Right from the “cover” you are able to interact with the content by watching a commercial for the new Toy Story movie. That interactivity is scattered throughout the magazine in the form of sounds, animations, videos, etc. There is definitely added value in the iPad version for things that could be provided (in some cases) in the print but are limited by size of the print publication. For example, in the images below you have the Japanese and English translation for a comic strip but in the print version you only had the Japanese.

Access to these two versions were made available simply by selecting the strip and it would toggle between the two. Other examples of interactivity came from animations built to illustrate a story. For example, the history of Mars exploration or building of a lego car or designing a pop-up book.

Finally, and probably one of my favorite elements, is the embedding of music.

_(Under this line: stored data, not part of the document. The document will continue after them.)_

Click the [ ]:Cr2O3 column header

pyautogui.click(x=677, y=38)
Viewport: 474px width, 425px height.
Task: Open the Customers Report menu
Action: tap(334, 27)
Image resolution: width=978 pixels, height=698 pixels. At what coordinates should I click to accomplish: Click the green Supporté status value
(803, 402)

I enjoy reading about new music or artists being highlighted in Wired. Usually I’ll look them up on MySpace or MOG but with this version of Wired I can hear the tracks right within the reading experience. Further, in the story on Trent Reznor we could experience the building of a track from samples. Definitely something not available in a print publication.

Critique

The cost. While $4.99 may seem reasonable for a one-off purchase, I don’t believe I’m willing to pay $60/year for a subscription to the iPad version. Right now I pay $12/year for the print (which is probably an indication of the magazine publishing industry!). It will definitely need to be somewhere in between. I would give up the print (as I don’t really need both), but the price would need to come down some. Still waiting for the pricing model.

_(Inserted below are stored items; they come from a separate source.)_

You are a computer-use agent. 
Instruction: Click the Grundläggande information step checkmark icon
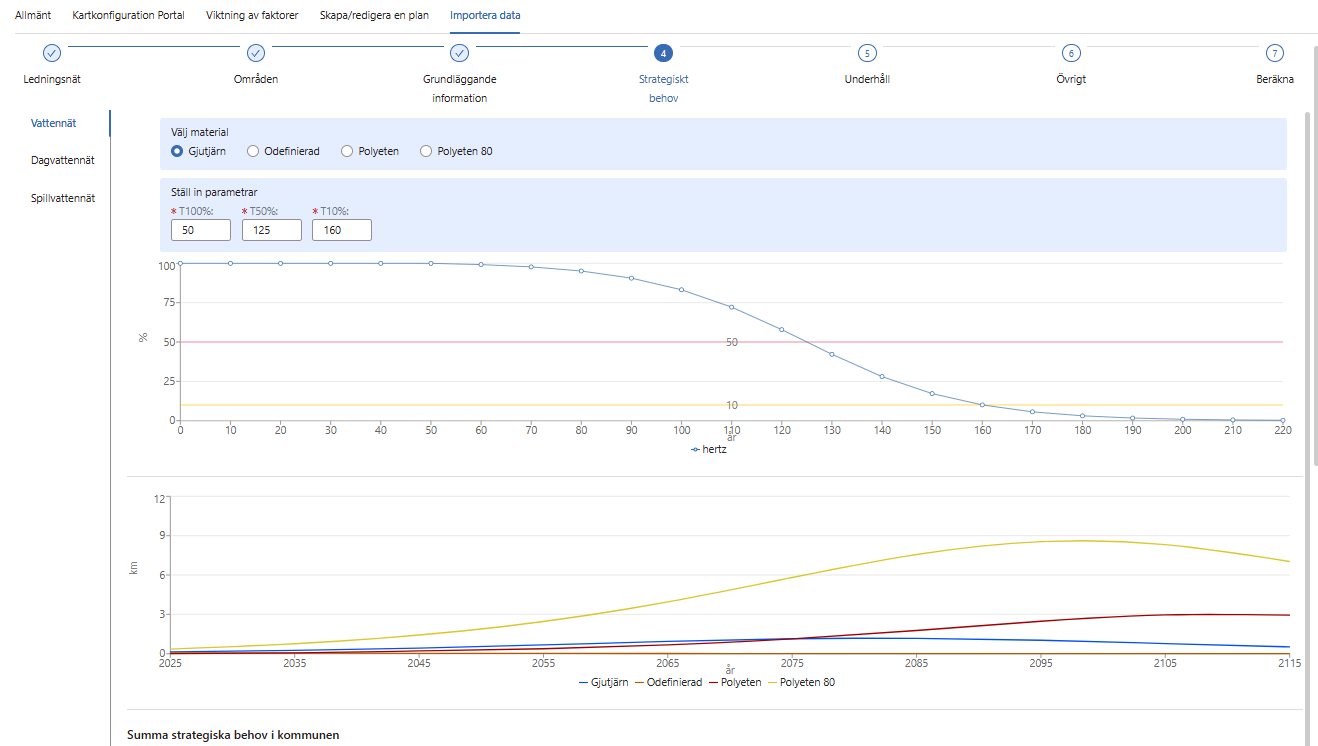pyautogui.click(x=459, y=53)
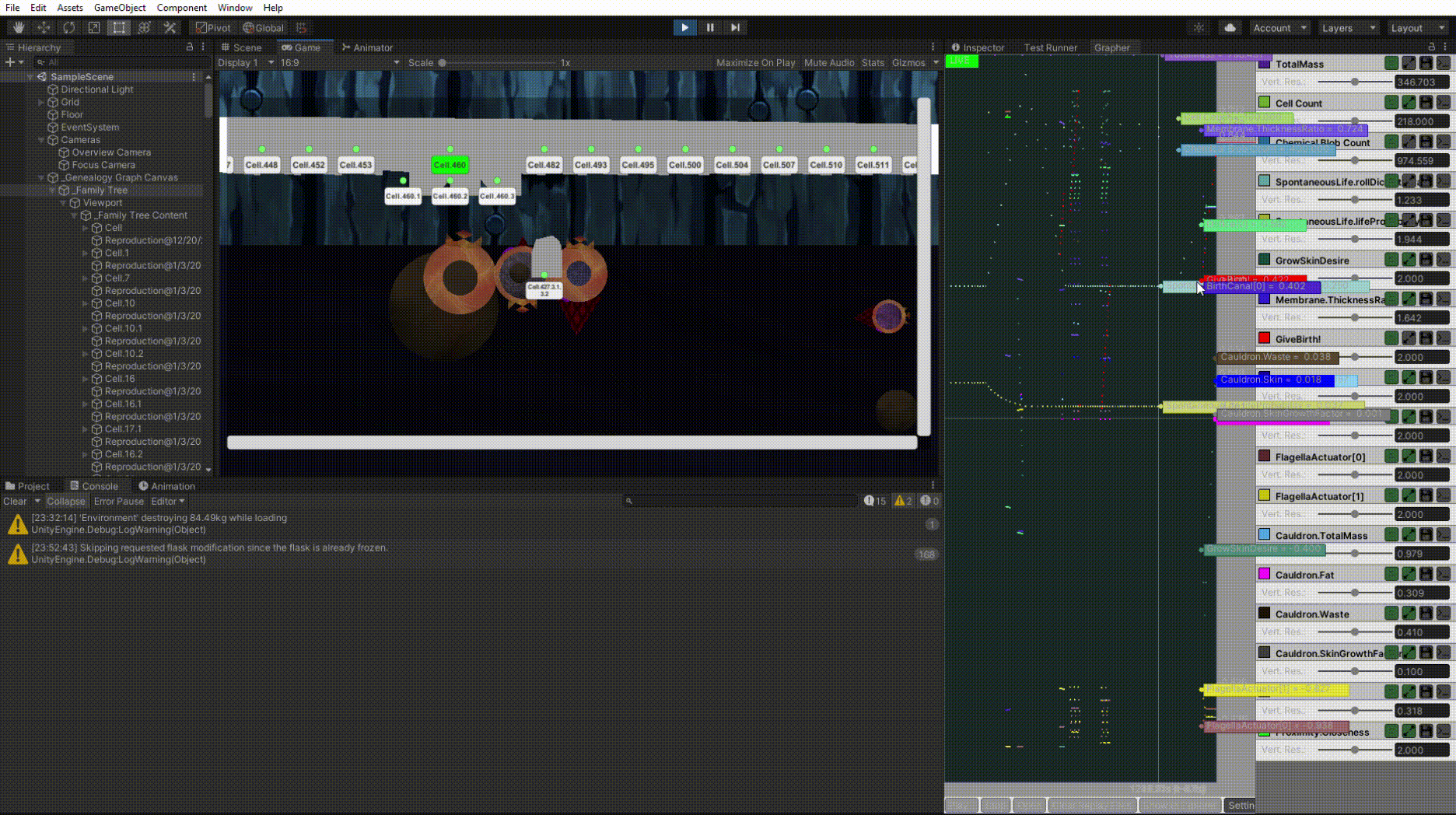Image resolution: width=1456 pixels, height=815 pixels.
Task: Open the cloud services icon
Action: [1230, 27]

The download. The issue was about 500mb and it took 10-15 minutes to download on my home wifi. Unlike the recent Vanity Fair issue (same publisher as Wired – Conde Nast), the interactivity is built into the issue itself. This does allow for offline interaction (a bonus), but a large download (a negative). Being able to access the content while offline is critical so the download is necessary.

Navigation. Easy and clear. Can be used horizontally or vertically. Slider to scan through all the pages or utilize the table of contents. Left to right and top to bottom reading experience. What I’d like to see in the future is the ability to email a link of an article – build in a bit more of a social media experience.

Overall, I’m pretty impressed. It was easy to read and provided a new reading experience. I look forward to more issues and other publications joining the fray. Maybe next month I’ll try reading it on the iPad only.

  • Kenley: I'd say the $12 rate for Wired (and some of us got it free–for otherwise-expiring airline miles) has less to do with the magazine industry in general than with Conde Nast's long-running way of maximizing their subscriber base. This isn't at all a new issue–and until Audit Bureau of Circ changes its rules, it will continue. (Did I mention the time Time offered me a one-year subscription for whatever check I wanted to write?)

  • Walt. Thanks for the contribution. I still find it unbelievable they can simply give away magazines via subscription, but we certainly benefit. It has spoiled me in terms of cost, so even if $4.99 is reasonable I'm not really willing to pay that much (yet).

  • Walt. Thanks for the contribution. I still find it unbelievable they can simply give away magazines via subscription, but we certainly benefit. It has spoiled me in terms of cost, so even if $4.99 is reasonable I’m not really willing to pay that much (yet).